> **WHAT YOU HAVE TO DO**
These records are to be written out exactly as they read, minus the pictures.

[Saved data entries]

···

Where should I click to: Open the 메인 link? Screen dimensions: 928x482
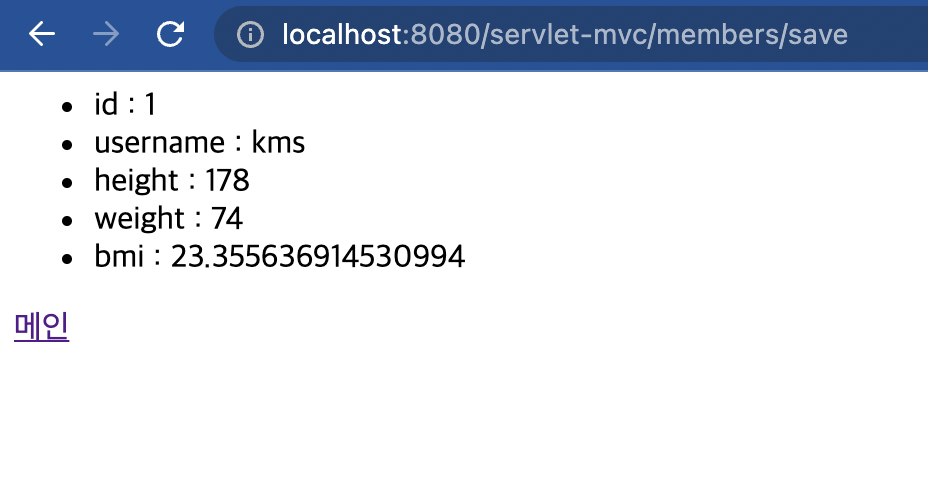(x=41, y=326)
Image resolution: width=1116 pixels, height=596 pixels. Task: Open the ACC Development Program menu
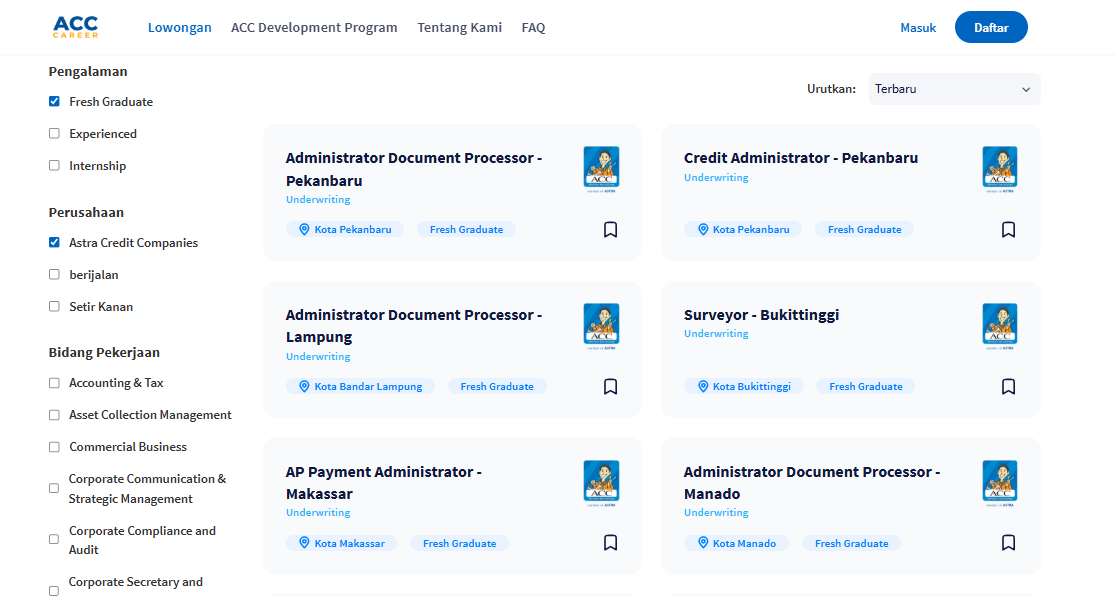point(314,28)
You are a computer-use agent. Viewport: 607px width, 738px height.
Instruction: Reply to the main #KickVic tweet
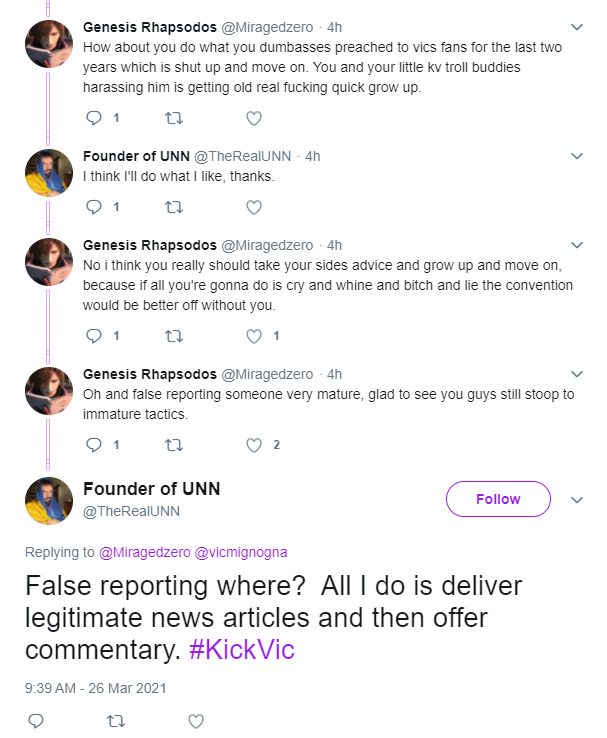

···

> **RESPONSE TO THIS EXERCISE**
Where should I click to: Open the 메인 link? Screen dimensions: 928x482
(x=41, y=326)
Image resolution: width=1116 pixels, height=596 pixels. Task: Open the ACC Development Program menu
point(314,28)
You are a computer-use agent. Viewport: 607px width, 738px height.
Instruction: Reply to the main #KickVic tweet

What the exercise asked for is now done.